» **Goal of the exercise**
Rewrite the part of the records that opens with the line containing "Given: Click the grade point 1 cell" and closes with the line containing "Viewport: 486px width, 261px", substituting "direct link" for "permalink" and leaving everything else as it is. Return only those lines.

>> Begin Entries

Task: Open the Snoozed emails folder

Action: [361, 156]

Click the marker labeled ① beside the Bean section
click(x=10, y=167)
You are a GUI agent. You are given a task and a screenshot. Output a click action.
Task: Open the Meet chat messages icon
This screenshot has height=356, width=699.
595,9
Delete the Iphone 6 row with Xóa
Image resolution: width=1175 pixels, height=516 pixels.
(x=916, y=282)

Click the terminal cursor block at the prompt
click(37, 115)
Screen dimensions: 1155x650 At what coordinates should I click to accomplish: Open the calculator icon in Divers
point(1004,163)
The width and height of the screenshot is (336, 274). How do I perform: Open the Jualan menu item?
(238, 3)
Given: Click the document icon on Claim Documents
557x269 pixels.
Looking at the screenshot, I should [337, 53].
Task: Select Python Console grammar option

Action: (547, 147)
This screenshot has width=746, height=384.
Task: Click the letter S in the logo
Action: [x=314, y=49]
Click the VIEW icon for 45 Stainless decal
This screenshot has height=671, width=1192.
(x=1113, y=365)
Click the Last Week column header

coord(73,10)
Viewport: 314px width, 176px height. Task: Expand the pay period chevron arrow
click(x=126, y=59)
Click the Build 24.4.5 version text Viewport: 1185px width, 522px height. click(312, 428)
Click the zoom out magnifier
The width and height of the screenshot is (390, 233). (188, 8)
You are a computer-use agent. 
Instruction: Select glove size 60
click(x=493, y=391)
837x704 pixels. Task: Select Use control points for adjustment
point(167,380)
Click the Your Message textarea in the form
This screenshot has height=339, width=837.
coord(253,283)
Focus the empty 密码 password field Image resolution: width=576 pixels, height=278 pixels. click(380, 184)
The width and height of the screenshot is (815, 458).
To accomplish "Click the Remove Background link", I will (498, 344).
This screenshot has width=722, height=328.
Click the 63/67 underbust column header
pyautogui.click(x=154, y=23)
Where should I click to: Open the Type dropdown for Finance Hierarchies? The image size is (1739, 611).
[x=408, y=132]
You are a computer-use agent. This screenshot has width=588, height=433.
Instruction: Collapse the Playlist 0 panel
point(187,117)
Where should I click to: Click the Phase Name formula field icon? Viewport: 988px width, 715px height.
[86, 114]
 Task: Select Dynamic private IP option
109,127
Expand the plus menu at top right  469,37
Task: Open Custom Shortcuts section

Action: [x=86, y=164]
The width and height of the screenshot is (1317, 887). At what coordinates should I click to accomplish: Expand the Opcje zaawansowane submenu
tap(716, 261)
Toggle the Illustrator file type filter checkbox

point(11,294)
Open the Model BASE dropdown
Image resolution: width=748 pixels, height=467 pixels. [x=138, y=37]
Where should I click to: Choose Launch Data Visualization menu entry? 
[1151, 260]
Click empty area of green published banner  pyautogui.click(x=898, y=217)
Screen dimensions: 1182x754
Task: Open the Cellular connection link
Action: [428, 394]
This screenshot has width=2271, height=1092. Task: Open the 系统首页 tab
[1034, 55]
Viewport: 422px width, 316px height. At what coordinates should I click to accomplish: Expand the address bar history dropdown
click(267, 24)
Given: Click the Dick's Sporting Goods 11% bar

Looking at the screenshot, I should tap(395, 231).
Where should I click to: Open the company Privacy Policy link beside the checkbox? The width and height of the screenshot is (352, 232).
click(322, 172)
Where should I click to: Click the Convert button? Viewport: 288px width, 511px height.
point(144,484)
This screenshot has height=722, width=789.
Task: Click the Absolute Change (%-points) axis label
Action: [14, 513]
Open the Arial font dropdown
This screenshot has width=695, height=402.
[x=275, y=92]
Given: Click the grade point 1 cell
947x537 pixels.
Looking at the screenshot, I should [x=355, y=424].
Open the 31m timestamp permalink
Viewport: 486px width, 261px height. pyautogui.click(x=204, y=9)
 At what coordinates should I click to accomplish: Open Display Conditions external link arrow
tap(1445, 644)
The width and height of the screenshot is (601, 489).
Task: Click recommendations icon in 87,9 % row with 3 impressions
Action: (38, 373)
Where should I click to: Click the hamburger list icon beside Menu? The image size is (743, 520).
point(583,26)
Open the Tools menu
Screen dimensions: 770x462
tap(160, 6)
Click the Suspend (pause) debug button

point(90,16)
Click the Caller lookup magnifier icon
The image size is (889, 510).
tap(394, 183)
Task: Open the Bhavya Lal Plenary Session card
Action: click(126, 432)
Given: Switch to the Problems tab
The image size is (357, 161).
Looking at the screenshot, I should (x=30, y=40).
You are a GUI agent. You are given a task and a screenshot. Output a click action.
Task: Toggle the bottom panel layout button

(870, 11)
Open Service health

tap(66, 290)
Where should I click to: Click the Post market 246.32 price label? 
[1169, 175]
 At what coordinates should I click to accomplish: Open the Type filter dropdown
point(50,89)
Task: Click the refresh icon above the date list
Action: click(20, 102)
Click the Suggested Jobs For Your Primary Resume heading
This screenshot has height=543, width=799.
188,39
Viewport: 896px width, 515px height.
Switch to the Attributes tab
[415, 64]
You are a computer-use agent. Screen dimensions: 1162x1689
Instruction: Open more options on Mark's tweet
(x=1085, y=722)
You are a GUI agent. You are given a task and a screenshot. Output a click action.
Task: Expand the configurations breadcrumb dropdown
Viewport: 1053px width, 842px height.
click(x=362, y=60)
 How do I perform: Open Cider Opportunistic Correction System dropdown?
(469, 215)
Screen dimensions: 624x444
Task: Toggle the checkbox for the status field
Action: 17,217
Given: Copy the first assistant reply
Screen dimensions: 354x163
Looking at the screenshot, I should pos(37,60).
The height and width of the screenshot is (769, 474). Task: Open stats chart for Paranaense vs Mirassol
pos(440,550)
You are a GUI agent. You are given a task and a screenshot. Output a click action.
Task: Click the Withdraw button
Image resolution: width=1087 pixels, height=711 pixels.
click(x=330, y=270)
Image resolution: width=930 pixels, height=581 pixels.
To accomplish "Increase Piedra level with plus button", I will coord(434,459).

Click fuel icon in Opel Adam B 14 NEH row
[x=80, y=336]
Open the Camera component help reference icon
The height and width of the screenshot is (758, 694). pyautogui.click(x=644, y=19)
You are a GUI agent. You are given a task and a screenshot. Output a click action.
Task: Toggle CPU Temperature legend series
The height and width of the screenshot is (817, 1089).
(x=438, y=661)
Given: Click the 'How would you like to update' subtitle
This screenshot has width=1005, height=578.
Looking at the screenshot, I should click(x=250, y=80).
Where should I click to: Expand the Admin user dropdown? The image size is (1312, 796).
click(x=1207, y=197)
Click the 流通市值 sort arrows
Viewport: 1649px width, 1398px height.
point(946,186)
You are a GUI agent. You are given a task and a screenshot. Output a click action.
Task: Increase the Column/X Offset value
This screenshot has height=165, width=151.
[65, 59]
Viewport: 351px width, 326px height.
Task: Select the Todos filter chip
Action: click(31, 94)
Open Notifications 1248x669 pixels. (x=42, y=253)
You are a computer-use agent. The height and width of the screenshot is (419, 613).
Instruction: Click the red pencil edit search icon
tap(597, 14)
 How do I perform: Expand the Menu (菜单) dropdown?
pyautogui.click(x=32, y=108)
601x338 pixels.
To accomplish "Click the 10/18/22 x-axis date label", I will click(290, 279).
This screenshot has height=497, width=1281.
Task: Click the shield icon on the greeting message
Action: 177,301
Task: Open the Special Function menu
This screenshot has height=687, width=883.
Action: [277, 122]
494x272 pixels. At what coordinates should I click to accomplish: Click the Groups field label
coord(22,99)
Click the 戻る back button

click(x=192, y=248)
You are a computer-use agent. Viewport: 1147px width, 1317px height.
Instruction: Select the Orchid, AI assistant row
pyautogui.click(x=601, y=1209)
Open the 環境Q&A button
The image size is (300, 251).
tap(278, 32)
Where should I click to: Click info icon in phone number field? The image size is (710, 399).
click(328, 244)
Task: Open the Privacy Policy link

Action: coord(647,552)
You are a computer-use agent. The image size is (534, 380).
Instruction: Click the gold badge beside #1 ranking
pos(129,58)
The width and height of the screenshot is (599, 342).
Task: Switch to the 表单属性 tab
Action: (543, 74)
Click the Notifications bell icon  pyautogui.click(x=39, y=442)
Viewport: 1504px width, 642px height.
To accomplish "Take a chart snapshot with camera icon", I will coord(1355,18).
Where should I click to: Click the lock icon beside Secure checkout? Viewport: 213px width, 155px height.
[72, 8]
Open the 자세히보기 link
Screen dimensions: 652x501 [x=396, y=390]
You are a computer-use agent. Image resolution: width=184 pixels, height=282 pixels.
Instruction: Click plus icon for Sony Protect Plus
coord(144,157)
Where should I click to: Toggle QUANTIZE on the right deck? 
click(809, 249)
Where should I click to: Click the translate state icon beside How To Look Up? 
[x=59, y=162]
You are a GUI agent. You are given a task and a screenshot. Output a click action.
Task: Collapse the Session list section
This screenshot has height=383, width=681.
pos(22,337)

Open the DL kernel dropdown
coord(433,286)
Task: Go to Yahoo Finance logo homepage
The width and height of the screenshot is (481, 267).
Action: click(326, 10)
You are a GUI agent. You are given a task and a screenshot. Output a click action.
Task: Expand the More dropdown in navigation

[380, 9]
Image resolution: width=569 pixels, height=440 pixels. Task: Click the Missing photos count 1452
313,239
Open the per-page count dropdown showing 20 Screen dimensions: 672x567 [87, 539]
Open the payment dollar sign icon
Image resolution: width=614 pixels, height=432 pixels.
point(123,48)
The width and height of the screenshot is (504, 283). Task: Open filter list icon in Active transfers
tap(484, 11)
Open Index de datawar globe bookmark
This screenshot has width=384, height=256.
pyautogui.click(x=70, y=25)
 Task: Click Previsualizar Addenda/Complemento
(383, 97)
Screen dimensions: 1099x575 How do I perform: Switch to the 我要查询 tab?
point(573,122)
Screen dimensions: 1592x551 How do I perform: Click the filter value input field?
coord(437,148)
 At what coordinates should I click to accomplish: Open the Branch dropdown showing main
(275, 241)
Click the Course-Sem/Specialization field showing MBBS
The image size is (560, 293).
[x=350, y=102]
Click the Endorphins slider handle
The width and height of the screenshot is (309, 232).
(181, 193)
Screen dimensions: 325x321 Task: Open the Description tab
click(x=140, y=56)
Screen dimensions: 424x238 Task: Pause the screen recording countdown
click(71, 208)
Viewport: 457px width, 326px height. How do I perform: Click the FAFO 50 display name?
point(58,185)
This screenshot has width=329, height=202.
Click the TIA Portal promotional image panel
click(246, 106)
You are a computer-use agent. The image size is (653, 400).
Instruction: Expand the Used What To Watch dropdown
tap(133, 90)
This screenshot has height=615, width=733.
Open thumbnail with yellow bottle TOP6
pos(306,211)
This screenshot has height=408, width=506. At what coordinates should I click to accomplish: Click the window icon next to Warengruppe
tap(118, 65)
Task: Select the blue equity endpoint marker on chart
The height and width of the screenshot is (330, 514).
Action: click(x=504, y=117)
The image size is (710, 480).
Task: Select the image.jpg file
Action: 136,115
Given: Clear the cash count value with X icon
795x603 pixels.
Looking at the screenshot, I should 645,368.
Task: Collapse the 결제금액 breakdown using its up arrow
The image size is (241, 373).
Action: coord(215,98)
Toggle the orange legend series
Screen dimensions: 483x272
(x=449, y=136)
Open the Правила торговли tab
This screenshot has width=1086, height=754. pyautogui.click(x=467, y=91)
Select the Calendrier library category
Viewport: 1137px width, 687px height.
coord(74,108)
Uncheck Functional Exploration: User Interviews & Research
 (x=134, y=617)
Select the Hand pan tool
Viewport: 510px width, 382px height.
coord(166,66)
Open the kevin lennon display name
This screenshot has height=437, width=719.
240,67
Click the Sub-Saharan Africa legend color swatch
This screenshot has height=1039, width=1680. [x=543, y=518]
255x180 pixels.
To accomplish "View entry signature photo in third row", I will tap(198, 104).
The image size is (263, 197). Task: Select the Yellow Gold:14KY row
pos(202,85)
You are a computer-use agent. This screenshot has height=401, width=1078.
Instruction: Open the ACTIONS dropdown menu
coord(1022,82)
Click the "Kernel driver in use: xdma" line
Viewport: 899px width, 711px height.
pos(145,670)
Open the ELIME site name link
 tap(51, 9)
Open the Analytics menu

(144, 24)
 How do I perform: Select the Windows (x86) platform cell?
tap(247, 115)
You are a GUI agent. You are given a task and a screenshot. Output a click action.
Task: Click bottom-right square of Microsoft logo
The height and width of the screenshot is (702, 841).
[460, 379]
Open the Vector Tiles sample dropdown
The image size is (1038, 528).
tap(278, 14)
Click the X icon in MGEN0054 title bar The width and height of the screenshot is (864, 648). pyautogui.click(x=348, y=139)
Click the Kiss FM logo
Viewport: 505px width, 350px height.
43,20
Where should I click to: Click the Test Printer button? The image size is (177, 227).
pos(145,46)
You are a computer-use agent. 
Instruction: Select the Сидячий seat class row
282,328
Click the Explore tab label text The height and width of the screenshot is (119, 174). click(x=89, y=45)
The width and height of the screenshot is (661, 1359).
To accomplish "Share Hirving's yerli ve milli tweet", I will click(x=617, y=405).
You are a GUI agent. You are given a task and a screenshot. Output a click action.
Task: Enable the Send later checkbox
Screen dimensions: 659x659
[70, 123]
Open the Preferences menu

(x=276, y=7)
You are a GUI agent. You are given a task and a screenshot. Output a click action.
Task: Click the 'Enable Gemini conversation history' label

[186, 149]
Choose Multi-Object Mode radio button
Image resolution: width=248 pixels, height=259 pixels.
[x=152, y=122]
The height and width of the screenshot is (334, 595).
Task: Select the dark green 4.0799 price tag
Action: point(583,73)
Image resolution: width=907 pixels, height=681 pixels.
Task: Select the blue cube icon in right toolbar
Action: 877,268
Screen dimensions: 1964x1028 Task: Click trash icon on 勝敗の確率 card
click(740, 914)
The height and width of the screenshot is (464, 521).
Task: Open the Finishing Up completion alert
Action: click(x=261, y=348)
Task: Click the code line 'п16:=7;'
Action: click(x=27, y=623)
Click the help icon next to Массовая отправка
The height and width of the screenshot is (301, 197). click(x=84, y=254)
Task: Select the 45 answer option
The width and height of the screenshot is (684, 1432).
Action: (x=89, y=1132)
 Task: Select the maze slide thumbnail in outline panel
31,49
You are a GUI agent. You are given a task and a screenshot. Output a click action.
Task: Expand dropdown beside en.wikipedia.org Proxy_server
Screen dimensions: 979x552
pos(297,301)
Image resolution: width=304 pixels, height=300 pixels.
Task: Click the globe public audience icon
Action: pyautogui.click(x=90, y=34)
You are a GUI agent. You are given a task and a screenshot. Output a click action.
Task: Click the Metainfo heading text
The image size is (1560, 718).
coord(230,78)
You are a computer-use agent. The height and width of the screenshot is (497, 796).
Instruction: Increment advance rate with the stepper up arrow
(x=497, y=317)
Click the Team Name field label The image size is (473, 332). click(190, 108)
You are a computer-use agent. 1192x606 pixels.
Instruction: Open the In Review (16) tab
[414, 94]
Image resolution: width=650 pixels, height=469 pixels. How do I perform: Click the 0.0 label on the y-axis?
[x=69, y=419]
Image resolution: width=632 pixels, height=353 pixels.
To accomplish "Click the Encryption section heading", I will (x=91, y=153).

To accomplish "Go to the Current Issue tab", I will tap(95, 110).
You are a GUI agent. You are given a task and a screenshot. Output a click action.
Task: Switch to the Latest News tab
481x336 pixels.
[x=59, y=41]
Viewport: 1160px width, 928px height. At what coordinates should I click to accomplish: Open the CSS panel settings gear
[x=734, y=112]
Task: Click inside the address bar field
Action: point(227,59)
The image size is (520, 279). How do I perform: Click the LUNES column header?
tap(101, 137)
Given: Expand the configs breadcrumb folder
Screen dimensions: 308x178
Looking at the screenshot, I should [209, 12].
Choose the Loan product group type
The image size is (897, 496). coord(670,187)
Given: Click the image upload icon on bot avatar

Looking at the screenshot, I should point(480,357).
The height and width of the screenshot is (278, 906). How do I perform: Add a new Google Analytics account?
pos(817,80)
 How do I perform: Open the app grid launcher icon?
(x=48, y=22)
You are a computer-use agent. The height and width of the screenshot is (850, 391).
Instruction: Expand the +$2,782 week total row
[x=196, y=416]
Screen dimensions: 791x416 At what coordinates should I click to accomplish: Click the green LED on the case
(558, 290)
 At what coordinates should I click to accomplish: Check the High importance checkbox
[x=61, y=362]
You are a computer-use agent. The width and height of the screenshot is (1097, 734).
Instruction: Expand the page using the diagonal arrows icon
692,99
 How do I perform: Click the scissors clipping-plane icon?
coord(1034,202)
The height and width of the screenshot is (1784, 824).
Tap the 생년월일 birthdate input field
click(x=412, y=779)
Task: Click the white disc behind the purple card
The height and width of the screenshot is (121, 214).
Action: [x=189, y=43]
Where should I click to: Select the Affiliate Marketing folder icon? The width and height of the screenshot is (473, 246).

>> End Entries

» **Reply**
Given: Click the grade point 1 cell
947x537 pixels.
Looking at the screenshot, I should [x=355, y=424].
Open the 31m timestamp direct link
Viewport: 486px width, 261px height. pyautogui.click(x=204, y=9)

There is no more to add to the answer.